Song by Elvis Presley
- A-side: "Milkcow Blues Boogie"
- Released: January 8, 1955
- Recorded: December 8, 1954
- Genre: Rockabilly, country
- Length: 2:12
- Label: Sun; RCA Victor;
- Songwriter: Jack Sallee
- Producer: Sam Phillips

Elvis Presley singles chronology
| "Good Rockin' Tonight" (1954) | "You're a Heartbreaker" (1955) | "Baby, Let's Play House" (1955) |

= You're a Heartbreaker =

"You're a Heartbreaker" is a song recorded by Elvis Presley in December 1954 during the fourth of Presley's eight sessions at Memphis' Sun Studio.
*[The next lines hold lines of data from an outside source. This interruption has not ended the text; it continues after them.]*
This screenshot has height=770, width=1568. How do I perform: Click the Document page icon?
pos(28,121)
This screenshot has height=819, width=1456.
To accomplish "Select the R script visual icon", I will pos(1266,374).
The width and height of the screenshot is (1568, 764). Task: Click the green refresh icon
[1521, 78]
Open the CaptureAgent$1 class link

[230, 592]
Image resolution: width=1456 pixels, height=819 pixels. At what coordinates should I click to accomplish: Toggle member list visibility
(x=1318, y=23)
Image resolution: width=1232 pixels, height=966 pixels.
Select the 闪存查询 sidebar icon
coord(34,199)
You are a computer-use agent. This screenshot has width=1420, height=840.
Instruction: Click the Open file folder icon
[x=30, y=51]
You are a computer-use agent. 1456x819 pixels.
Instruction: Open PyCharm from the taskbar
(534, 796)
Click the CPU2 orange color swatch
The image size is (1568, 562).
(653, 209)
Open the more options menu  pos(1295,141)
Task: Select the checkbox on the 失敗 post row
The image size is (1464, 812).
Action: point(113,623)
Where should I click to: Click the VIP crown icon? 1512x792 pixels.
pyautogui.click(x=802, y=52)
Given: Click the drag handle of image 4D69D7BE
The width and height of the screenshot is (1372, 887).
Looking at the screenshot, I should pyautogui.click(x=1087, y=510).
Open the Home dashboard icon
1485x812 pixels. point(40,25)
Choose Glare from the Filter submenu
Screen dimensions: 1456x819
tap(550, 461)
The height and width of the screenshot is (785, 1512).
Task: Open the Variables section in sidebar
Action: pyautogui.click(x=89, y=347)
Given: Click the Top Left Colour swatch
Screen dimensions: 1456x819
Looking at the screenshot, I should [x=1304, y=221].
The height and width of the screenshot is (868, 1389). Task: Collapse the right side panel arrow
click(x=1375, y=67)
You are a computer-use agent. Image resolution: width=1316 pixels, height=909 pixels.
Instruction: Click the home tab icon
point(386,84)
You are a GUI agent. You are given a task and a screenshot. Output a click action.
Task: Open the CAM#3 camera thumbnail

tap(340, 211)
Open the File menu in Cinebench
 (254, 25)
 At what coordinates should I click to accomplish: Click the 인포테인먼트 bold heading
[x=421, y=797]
The recording was released as the B-side of Presley's third single on the Sun label (Sun 215), whose A-side was a cover of Kokomo Arnold's "Milkcow Blues Boogie".

==Session==
The song was recorded "November or December, 1954" with personnel:
- Elvis Presley – lead vocals, acoustic rhythm guitar
- Scotty Moore – lead guitar
- Bill Black – double bass

The single was reissued on RCA Victor records (47-6382). It is listed as 2:10 minutes long, with the publisher Hill & Range BMI. It was also later included on Elvis' seventh studio album, For LP Fans Only in 1959.